Pernyataan tersebut disampaikan dalam acara Campus Calls Out Kementerian Hukum RI di Universitas Indonesia pada Senin (9/2/2026). Dia memastikan masyarakat yang hanya menikmati musik tidak perlu merasa khawatir terkait kewajiban pembayaran royalti.
“Kalau penikmat musik, tidak usah khawatir. Royalti itu tidak perlu membayang-bayangi teman-teman yang hanya menikmati musik,” ujar Andi Agtas di Balairung UI, Senin (9/2/2026).
Supratman menjelaskan, perbincangan yang berkembang di masyarakat sebagian besar berkaitan dengan royalti analog. Royalti tersebut merujuk pada penggunaan musik di ruang-ruang komersial seperti kafe, restoran, karaoke, dan hotel.
Dia membandingkan dengan royalti digital yang disebut lebih mudah pengaturannya karena sudah terintegrasi dalam sistem platform musik. Menurutnya, mekanisme pembayaran pada layanan digital sudah berjalan otomatis melalui sistem langganan maupun monetisasi iklan.

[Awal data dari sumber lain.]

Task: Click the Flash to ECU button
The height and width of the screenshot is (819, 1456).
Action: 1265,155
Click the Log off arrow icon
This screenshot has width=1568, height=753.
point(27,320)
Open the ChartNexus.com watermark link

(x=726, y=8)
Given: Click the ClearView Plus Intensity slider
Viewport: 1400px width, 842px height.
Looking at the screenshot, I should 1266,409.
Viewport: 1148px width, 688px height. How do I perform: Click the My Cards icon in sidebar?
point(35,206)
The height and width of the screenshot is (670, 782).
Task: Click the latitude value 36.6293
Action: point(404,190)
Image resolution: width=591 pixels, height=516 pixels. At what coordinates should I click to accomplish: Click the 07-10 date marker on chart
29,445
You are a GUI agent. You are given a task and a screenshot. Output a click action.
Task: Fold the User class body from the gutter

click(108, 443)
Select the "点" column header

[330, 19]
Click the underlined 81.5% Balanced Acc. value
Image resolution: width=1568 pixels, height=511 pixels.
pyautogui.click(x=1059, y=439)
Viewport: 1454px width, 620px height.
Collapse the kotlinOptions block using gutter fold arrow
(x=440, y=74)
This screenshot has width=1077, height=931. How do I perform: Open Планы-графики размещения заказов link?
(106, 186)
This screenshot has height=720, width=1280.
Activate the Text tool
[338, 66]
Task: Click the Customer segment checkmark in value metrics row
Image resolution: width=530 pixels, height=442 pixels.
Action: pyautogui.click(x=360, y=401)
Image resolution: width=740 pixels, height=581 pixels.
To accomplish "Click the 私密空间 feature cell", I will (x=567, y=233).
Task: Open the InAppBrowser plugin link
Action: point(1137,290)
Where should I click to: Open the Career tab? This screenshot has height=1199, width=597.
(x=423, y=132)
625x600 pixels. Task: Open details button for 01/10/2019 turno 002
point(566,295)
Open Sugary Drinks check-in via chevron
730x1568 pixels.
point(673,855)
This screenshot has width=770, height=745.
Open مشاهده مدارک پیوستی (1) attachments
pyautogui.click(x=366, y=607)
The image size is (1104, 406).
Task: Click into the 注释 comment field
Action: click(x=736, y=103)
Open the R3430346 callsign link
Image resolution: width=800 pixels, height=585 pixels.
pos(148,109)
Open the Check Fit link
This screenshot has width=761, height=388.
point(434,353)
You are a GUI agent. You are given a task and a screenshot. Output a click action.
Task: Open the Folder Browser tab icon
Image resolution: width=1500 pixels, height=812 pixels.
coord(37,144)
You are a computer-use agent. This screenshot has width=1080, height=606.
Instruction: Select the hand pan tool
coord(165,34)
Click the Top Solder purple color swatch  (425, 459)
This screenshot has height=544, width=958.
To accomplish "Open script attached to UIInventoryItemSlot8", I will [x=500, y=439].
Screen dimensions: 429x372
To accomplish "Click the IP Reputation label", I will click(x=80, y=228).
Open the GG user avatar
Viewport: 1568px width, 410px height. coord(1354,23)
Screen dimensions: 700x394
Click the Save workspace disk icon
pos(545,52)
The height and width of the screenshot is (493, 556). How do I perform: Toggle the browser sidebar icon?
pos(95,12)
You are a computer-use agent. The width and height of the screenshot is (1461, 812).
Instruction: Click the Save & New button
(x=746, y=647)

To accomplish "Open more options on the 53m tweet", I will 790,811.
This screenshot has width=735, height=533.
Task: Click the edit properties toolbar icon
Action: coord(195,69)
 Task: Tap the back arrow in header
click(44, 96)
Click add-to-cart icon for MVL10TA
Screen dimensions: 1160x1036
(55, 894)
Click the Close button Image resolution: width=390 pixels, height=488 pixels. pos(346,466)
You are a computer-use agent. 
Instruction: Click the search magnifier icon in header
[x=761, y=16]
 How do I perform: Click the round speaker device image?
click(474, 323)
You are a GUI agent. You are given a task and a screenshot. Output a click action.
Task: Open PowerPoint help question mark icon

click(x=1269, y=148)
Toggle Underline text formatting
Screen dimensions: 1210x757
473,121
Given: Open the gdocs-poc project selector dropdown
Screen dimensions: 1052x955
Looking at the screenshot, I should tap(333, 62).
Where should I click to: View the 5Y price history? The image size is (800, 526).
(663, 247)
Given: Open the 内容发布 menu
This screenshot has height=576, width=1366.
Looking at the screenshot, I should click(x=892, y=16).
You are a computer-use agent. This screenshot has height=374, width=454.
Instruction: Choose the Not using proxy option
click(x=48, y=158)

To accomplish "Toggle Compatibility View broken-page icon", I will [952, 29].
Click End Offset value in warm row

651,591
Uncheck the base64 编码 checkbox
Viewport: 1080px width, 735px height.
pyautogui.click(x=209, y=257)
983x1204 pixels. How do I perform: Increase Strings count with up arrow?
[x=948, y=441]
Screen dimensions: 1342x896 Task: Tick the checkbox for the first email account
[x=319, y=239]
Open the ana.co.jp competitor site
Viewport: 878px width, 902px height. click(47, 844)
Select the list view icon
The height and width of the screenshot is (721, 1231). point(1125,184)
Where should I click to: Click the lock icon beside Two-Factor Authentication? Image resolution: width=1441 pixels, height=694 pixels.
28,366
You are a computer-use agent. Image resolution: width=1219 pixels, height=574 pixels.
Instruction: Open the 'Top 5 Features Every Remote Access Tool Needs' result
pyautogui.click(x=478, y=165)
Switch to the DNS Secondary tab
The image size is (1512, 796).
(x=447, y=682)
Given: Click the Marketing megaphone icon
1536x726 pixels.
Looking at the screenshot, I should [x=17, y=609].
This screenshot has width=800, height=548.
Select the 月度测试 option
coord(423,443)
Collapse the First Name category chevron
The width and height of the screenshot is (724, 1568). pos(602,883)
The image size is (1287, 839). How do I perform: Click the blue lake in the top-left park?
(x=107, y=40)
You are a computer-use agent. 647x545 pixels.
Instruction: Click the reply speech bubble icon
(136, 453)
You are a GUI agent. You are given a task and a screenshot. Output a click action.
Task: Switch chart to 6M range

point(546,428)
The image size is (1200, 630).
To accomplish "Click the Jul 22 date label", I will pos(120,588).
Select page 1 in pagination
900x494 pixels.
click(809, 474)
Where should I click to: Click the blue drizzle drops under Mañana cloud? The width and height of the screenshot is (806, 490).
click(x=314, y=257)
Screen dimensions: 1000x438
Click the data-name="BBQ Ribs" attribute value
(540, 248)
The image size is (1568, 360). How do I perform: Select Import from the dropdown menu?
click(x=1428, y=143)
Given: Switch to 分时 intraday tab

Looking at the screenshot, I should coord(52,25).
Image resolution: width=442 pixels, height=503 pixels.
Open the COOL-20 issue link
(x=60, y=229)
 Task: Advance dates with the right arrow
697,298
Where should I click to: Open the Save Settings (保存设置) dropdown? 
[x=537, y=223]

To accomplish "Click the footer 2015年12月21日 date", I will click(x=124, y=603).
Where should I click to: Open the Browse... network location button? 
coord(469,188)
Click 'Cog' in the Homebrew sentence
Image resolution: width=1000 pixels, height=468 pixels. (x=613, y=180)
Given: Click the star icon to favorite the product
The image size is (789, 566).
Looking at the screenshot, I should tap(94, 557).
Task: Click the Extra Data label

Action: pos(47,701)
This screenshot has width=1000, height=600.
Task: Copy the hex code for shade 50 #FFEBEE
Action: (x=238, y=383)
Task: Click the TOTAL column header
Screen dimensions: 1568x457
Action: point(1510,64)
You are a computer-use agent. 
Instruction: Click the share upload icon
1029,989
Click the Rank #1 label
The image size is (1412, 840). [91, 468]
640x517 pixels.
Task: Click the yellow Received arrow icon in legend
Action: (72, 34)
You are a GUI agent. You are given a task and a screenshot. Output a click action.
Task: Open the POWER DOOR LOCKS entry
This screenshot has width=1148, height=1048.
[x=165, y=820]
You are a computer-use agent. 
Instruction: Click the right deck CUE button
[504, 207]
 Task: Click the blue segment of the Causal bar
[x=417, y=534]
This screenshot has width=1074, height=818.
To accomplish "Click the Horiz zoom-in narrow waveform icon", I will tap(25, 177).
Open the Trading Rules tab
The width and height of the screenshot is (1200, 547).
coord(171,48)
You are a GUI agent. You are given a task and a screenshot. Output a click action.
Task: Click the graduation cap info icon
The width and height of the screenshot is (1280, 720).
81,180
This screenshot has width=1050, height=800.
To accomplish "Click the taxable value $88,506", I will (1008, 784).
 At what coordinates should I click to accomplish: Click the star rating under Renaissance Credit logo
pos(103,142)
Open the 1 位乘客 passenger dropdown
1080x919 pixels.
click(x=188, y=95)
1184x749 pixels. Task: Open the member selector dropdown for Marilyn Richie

“Kalau digital ukurannya gampang. Berlangganan premium sudah termasuk royalti. Bahkan platform gratis pun tetap membayar royalti melalui monetisasi iklan,” katanya.
Selain itu, Supratman membantah anggapan bahwa kewajiban royalti akan berdampak langsung pada kenaikan harga makanan dan minuman di kafe. Dia menilai nilai royalti relatif kecil dibandingkan omzet usaha sehingga tidak signifikan memengaruhi harga jual.
“Tidak mungkin royalti mempengaruhi harga secangkir kopi. Angka-angka yang beredar kemarin, yang katanya ratusan ribu atau jumlah besar itu bohong. Jangan mau dikerjain,” ujarnya.
Dia mengingatkan mahasiswa dan masyarakat agar tidak mudah terprovokasi oleh narasi menyesatkan yang menggiring penolakan terhadap pembayaran royalti. Menurutnya, penolakan tersebut justru berpotensi merugikan musisi dan pencipta lagu yang menggantungkan penghasilan dari karya mereka.
“Kalau ini ditolak, kasihan para musisi yang hidup dari karya mereka. Royalti itu dibayarkan ketika musik digunakan untuk tujuan komersial, bukan sekadar dinikmati,” ujarnya.
Supratman juga menegaskan peran pemerintah dalam persoalan ini sebatas menyusun dan mengatur regulasi. Sementara pengelolaan serta penarikan royalti dilakukan oleh lembaga yang berwenang sesuai ketentuan yang berlaku.
Dia pun meminta publik memahami persoalan royalti secara utuh agar tidak mencampuradukkan antara penikmat musik dengan pelaku usaha. Dengan pemahaman yang tepat, polemik yang berkembang diharapkan tidak lagi menimbulkan kesalahpahaman di masyarakat.